When a line in the listing contains the string "will", pick it out and copy it.

### RECORDS SUPPLIED
☆ ☆ ☆ ☆ ☆ ☆ ☆

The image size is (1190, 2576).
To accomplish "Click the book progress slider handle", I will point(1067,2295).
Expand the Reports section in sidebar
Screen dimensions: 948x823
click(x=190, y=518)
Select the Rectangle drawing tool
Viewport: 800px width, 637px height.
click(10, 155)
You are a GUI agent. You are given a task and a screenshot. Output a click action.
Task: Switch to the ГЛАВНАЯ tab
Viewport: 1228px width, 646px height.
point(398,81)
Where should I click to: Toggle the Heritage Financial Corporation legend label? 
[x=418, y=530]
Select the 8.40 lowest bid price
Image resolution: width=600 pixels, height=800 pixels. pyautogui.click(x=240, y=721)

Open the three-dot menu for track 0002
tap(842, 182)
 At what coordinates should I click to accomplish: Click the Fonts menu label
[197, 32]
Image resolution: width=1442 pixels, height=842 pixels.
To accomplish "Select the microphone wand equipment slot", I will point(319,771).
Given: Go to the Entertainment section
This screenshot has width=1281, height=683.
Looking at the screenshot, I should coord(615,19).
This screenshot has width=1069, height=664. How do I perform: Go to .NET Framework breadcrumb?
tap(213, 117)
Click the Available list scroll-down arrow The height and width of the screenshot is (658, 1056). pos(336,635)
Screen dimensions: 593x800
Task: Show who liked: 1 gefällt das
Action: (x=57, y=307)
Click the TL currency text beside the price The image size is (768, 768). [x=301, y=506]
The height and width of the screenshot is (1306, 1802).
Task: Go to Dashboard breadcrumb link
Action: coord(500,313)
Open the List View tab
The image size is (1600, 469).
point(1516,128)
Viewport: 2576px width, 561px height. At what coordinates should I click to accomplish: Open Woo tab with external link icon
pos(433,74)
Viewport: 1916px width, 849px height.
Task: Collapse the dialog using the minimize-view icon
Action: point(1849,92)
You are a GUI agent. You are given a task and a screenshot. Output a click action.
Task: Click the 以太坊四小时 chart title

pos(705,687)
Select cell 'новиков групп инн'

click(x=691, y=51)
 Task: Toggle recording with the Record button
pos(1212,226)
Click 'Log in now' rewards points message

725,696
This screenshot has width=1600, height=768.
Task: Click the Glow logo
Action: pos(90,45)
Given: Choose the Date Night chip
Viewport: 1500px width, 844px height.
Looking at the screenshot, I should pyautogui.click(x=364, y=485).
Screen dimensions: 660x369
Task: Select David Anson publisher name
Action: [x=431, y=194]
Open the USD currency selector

☆ ☆ ☆ ☆ ☆ ☆ ☆

### ANSWER SPACE
To accomplish "Click the book progress slider handle", I will point(1067,2295).
To accomplish "Select the microphone wand equipment slot", I will point(319,771).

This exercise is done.